I have an extremely weird filter issue with Google Analytics and Shopify. It used to control spam referral issues and control page views for just the store.

A view is setup that includes only the store's subdomain and its checkout based on the hostname filter field. I have tried these filter patterns:

store\.domain\.com|.*shopify\.com
store\.domain\.com|checkout\.shopify\.com
^(store\.domain\.com|checkout\.shopify\.com)$

The only pages included have a hostname of store.domain.com. No pages on shopify.com ever get included. It's only when the filter is removed altogether that page views on the shopify.com start appearing.

Here's where it gets weirder.

I have an unfiltered view setup where I run the exact filter patterns on the hostname as an advanced segment. Pages on the sub-domain checkout.shopify.com show for any of the filter patterns.

Secondly, I confirm the pages disappearing in the analytics reports have a hostname that is exactly:

checkout.shopify.com

Any further debugging ideas? Possible explanations?

1
Are you sure you can add custom Analytics pieces of code within checkout.shopify.com? That's a url where Shopify holds most of the control due of being a PCI compliant url. - alexandresaiz
No control. But control or not, nothing to my knowledge could lead to these issues. - Joshua

1 Answers

2
votes

The reason why your filter isn't working is because the Checkout at Shopify uses virtual pageviews instead of the regular ones, in order to have neat names that make your reports and funnels clean instead of leaving a bunch of meaningless IDs like the ones you see in the URL. These pageviews don't contain a hostname.
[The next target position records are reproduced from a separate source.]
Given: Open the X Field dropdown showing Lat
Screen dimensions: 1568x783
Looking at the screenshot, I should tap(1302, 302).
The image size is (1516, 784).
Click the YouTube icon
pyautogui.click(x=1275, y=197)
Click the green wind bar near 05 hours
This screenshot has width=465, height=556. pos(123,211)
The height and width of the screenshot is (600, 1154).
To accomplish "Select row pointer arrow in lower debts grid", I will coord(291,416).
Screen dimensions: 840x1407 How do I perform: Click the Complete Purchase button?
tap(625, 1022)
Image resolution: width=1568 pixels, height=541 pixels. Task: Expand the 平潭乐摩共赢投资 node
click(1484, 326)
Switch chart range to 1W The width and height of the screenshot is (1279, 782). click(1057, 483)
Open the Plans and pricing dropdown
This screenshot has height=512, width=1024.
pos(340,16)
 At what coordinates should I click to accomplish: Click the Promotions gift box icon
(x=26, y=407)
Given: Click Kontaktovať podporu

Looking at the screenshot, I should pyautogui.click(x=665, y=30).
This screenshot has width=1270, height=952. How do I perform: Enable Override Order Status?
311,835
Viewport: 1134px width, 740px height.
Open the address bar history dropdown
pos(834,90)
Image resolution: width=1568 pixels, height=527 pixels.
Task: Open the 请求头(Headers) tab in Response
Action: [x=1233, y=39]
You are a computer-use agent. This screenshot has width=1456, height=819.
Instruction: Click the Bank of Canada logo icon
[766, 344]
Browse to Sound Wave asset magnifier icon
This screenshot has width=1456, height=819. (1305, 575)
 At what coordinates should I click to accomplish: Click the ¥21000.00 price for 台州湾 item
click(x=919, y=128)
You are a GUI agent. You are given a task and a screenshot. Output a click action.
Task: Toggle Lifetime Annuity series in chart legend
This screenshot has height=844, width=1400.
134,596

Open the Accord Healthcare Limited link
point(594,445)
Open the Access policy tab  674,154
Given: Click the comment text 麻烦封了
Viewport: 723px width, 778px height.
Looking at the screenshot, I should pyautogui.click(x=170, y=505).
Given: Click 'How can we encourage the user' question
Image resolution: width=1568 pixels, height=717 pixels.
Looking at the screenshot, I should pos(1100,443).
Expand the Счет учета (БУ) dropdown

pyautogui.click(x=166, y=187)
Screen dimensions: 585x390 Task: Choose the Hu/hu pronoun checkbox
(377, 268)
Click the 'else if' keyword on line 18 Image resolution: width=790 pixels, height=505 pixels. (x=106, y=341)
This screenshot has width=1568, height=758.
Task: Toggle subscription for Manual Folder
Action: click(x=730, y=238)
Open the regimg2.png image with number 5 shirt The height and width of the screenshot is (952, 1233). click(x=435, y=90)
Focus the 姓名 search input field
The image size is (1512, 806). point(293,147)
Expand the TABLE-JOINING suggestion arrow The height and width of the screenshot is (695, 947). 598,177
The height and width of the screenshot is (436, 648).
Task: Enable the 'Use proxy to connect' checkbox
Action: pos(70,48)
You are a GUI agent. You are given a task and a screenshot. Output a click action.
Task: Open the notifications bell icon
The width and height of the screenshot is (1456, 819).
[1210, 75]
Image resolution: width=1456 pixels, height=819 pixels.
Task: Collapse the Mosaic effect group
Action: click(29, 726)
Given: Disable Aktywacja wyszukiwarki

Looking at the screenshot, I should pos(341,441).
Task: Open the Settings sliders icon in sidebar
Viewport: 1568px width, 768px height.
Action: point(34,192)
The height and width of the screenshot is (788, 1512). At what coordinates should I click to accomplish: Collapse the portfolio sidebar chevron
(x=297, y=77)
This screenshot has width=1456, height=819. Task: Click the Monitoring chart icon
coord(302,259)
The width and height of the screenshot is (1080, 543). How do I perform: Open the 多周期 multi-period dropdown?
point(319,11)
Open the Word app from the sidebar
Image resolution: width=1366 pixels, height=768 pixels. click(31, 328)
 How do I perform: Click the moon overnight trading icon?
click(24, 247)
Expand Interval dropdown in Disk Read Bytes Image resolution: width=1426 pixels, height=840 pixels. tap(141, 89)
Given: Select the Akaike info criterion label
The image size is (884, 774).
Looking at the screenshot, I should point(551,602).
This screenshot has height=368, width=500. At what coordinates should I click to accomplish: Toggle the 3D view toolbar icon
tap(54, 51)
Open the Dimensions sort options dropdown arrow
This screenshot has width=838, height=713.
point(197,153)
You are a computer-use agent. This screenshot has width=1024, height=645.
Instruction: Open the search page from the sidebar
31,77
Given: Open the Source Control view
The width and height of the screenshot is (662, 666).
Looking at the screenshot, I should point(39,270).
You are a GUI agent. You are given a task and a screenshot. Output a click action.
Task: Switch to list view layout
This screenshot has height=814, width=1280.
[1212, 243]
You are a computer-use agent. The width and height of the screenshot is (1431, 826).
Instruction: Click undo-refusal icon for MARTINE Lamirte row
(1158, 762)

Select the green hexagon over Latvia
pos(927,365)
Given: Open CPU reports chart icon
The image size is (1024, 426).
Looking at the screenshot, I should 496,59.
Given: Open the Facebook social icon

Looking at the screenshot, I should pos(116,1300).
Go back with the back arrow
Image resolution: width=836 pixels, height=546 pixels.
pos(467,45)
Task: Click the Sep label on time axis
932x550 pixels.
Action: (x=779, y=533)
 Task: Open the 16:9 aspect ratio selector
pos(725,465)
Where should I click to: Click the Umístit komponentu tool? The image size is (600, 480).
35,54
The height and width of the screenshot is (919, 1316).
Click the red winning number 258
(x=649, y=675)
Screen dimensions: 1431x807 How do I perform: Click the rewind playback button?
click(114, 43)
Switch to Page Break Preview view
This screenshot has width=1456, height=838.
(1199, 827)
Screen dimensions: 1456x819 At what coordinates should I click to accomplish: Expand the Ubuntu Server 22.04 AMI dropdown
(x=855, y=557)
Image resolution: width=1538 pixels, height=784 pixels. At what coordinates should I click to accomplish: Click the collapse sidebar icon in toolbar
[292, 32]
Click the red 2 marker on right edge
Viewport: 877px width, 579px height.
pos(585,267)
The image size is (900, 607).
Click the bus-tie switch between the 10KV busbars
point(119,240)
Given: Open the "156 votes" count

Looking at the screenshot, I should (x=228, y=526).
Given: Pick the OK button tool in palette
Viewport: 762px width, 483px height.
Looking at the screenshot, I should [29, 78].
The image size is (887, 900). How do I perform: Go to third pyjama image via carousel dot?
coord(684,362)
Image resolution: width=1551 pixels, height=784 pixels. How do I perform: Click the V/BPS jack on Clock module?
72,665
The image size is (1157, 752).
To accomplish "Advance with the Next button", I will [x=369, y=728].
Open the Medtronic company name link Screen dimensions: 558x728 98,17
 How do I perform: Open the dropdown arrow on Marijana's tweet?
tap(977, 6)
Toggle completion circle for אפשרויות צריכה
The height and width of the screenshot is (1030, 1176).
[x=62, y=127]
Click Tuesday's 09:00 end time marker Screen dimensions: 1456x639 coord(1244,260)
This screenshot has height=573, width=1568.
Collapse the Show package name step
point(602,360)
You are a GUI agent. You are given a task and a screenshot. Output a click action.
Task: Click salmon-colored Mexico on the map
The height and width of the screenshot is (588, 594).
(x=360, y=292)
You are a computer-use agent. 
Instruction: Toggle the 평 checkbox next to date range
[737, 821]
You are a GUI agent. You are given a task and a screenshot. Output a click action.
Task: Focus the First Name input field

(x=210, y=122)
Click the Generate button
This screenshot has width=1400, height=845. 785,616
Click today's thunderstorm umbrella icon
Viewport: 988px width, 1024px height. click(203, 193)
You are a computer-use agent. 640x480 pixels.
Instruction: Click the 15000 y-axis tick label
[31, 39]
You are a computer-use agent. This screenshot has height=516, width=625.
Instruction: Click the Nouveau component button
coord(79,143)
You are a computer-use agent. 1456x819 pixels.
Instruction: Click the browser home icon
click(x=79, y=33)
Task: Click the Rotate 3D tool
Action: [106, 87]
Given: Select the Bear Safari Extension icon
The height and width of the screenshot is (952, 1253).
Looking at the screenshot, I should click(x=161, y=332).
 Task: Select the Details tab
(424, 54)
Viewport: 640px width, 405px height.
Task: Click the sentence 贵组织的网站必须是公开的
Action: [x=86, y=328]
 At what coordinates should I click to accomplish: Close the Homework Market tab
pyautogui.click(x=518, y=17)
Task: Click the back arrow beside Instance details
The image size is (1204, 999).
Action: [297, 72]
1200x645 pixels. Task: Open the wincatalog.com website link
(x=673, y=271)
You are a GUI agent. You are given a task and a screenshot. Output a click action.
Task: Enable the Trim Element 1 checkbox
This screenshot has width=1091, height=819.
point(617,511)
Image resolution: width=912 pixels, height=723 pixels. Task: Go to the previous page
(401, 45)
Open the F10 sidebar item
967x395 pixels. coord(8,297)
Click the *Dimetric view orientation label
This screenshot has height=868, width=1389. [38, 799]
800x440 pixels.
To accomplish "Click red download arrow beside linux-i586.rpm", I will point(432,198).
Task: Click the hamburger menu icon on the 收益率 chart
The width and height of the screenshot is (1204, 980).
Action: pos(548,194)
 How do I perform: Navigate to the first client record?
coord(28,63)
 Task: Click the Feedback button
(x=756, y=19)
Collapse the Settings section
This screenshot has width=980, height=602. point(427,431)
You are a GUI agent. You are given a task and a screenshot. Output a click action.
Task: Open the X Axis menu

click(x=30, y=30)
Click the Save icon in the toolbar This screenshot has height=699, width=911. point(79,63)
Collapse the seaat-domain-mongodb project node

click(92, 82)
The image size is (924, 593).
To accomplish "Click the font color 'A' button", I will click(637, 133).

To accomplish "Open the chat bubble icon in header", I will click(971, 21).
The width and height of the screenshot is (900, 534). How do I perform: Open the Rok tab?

Now you may be wondering why it worked in your advanced segments. If you check your Hostname report (under Audience > Technology > Network) you'll see the checkout.shopify.com hostname there, but with 0 sessions and some transactions. That's because it was the ecommerce tracking code that sent the hostname value that you saw in your segment, not the pageview.

One solution in this case is to create your filter in two steps.

1) Merge the Hostname and Request URI into Custom Field 1 with an Advanced filter. If Hostname is your Field A, make sure you leave "Field A Required" unchecked.

2) Filter the custom field for store.domain.com|/checkout

On a side note, my preferred method to avoid spam in to simply create a new property. You'd be surprised how most spammers only target UA-XXXXX-1 and leave alone all others properties. They are probably just using the Measurement Protocol to send fake data and they generate the IDs programatically instead of actually going through the trouble of finding the code on the site.